Reagan gaf McFarlane opdracht de Britse premier Margaret Thatcher ervan te overtuigen SDI te steunen. McFarlane vertelde haar dat Reagan geloofde dat het systeem Britse bedrijven 300 miljoen dollar aan contracten kon opleveren. "Thatcher ging rechtop zitten en fleurde een beetje op," schreef McFarlane. "Eindelijk keek zij mij aan en zei: 'Weet je, misschien zit hier toch wel iets in!'"

McFarlane was er trots op dat hij de eerste overeenkomst met Moskou over de non-proliferatie van kernwapens tot stand had helpen brengen, maar vreesde dat Iran-Contra die zou overschaduwen.

Hij had er ook spijt van dat hij midden in die crisis was afgetreden. "Ik had het niet moeten doen," zei hij in 2020 tegen de podcast Fiasco over het opstappen. "De enige die (Iran-Contra) had kunnen stoppen, was ik."

Nadat hij de politiek verlaten had, was McFarlane medeoprichter van een bedrijf dat in het buitenland kerncentrales ging ontwikkelen met behulp van Amerikaanse technologie.

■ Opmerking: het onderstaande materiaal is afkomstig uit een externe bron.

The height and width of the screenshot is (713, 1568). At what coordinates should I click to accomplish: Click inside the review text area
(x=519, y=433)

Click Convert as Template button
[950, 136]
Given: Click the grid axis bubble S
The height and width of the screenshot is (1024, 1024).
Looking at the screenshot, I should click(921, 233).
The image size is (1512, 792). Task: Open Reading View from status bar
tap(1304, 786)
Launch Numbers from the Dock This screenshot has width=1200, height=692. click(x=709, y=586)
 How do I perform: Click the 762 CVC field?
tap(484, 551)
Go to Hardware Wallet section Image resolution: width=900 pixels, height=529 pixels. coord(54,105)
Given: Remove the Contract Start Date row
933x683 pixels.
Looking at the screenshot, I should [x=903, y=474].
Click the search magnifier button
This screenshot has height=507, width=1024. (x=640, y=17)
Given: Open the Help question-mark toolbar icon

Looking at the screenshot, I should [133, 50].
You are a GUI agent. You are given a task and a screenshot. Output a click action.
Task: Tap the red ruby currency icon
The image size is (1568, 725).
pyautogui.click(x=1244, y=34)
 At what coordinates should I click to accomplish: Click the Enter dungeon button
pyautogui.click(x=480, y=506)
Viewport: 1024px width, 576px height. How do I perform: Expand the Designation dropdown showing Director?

Opnieuw nam Rusland een grote plaats in zijn denken in. McFarlane geloofde dat als de Verenigde Staten geen reactortechnologie aan landen als Saoedi-Arabië zouden aanbieden, dat Rusland, of China dat dan wel zouden doen. Hij had een ontmoeting met ambtenaren van de regering-Trump over de mogelijkheden om de technologie naar het koninkrijk te brengen, een stap die volgens critici een wapenwedloop in het Midden-Oosten zou kunnen ontketenen.

McFarlane en zijn vrouw, Jonda, hadden drie kinderen.